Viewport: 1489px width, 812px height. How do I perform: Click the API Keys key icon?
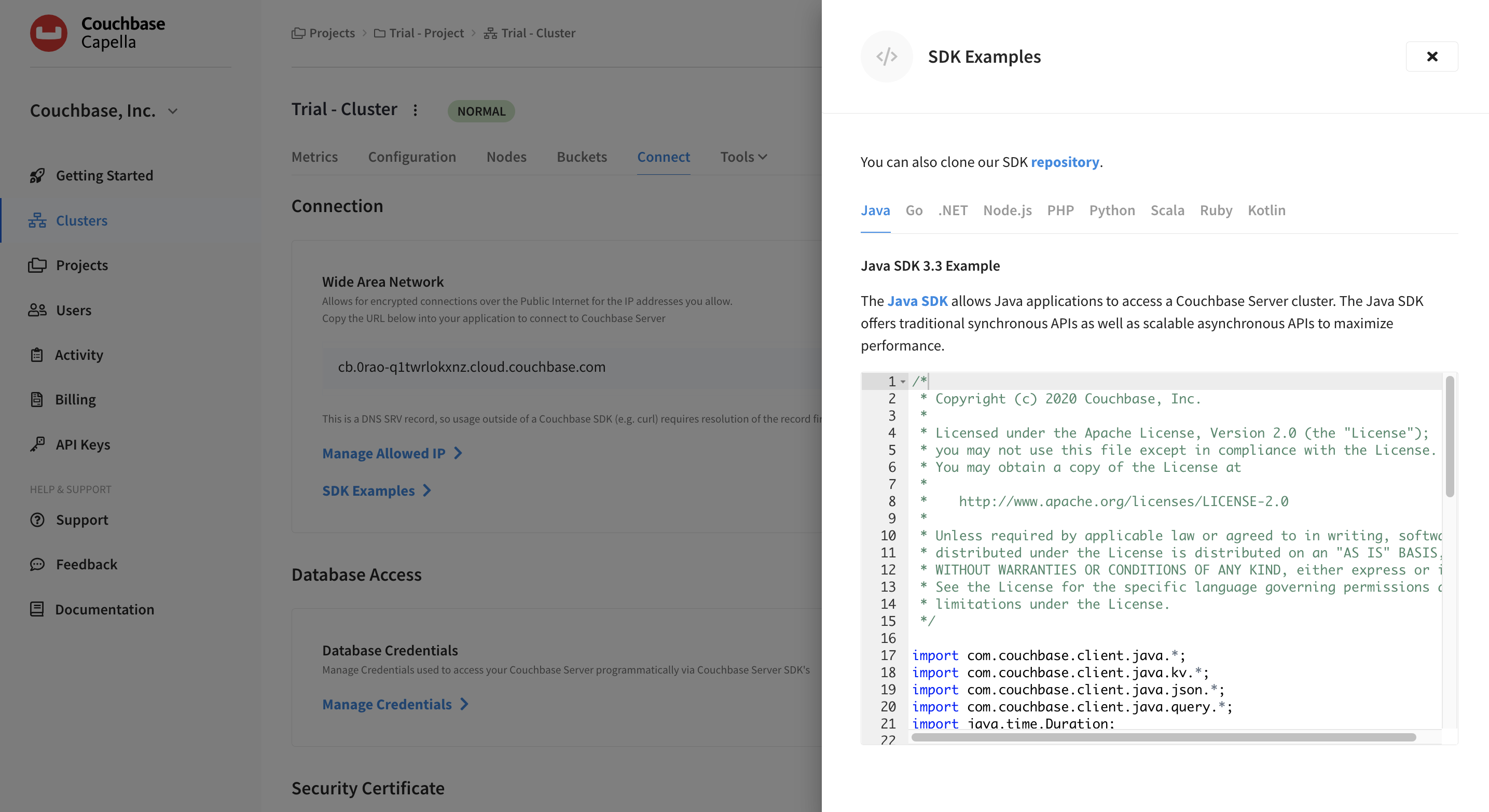click(x=37, y=444)

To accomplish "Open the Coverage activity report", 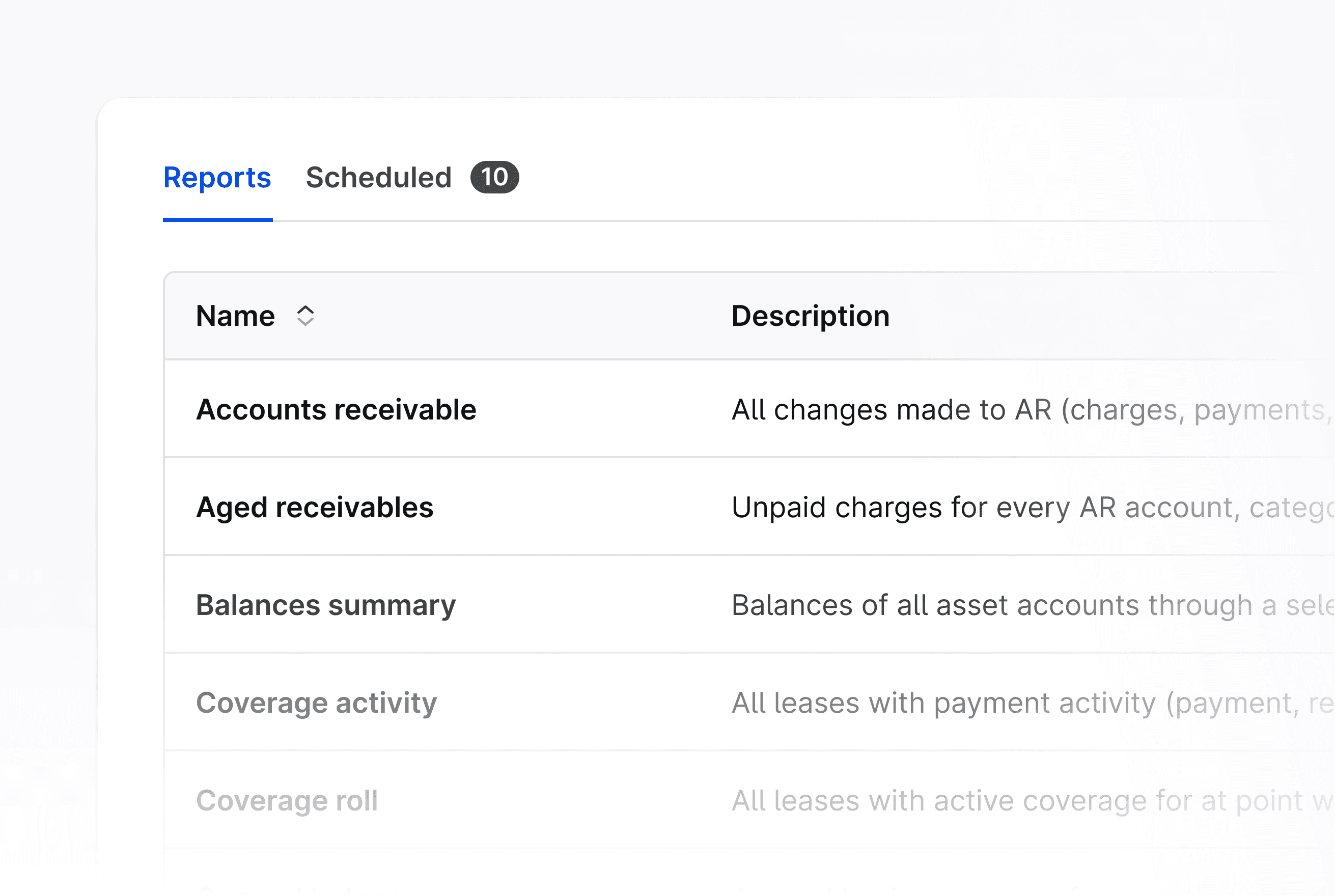I will 316,703.
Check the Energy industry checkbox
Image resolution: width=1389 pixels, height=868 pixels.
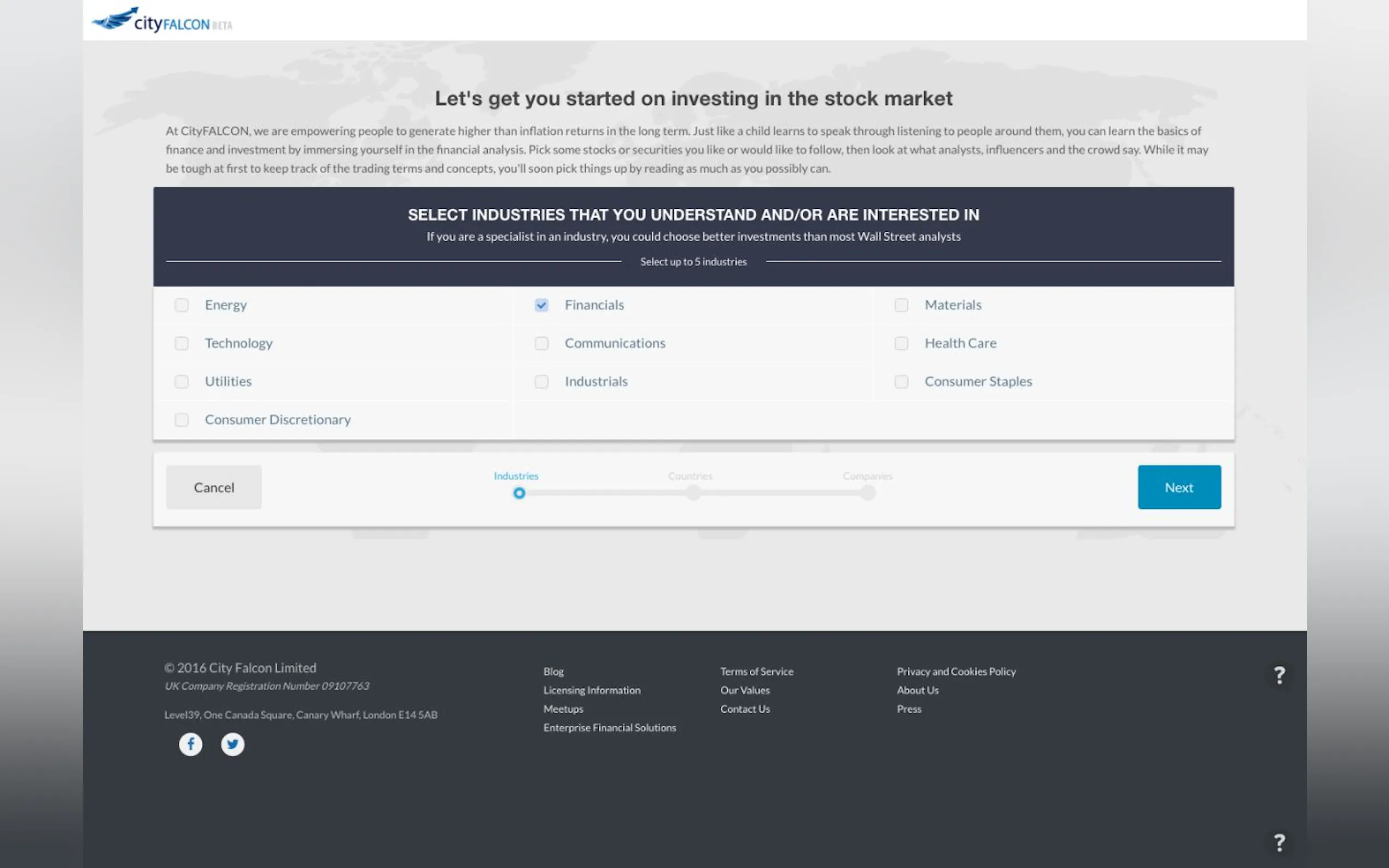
________________________________________
> What needs to be done:
Write out the lines of the material from the one containing "Check the Energy industry checkbox" through the last, exactly and only those. Leave every picture out.

> Response area:
Check the Energy industry checkbox
Image resolution: width=1389 pixels, height=868 pixels.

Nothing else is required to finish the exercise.